** Start Document text **

I was in San Francisco for GDC 2023. The last time I was at GDC was 2011, as a poor student, so I won’t pretend to be intimately familiar with the conference. I didn’t do much networking, though I did catch up with a few friends I haven’t seen in a while.
Good talks
I attended over a dozen GDC talks Wednesday to Friday, since I got the Core Pass. (Monday and Tuesday’s agenda was mostly for the Summit Pass.) I tried to sample different types of content, though my natural interests gravitated me towards 3 themes – game design, product management, and leadership soft skills.
“The Science of Managing Transitions During Crisis” and “Tell Me What to Say: Active Feedback Techniques for Teams” were my 2 favorite talks out of those that I attended. I was quite surprised by this, as I’m usually a bit on the jaded and cynical side when it comes to “business self-help” types of content. But those speakers totally won me over with their timely content which was well tailored to the quirks of the games industry. And their sharp public speaking skills left an impression – at a particularly soul-searching moment in “Tell Me What to Say”, Drew Kugler (a veteran executive coach) stared down the audience and pronounced: “YOU are here (at this talk) for a reason”.
I also greatly enjoyed a number of the design talks. “Designing ‘Marvel Snap’” was predictably enjoyable, despite Ben Brode on the verge of losing his voice. “Cards, Dice, and RNGs: Using Randomness Intentionally” paired well with “‘Good Numbers’ in Game Design“, and both were educational and practical. I also quite liked “Layered Battles: Generating Multiple Qualitative Tactical Battles for ‘Mario + Rabbids: Sparks of Hope’“, as it directly related to something we’re tackling at work.

** End Document text **
** Start Data block **

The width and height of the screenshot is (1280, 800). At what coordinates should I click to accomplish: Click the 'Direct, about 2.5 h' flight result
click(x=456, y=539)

** End Data block **

Answer these from the GDC 2023 text:
(a) Before 2023, in what year had the writer last been at GDC?
(b) Which pass did the writer get for the conference?
(c) Which speaker was close to losing his voice during "Designing 'Marvel Snap'"?

Worked answer
(a) 2011
(b) The Core Pass
(c) Ben Brode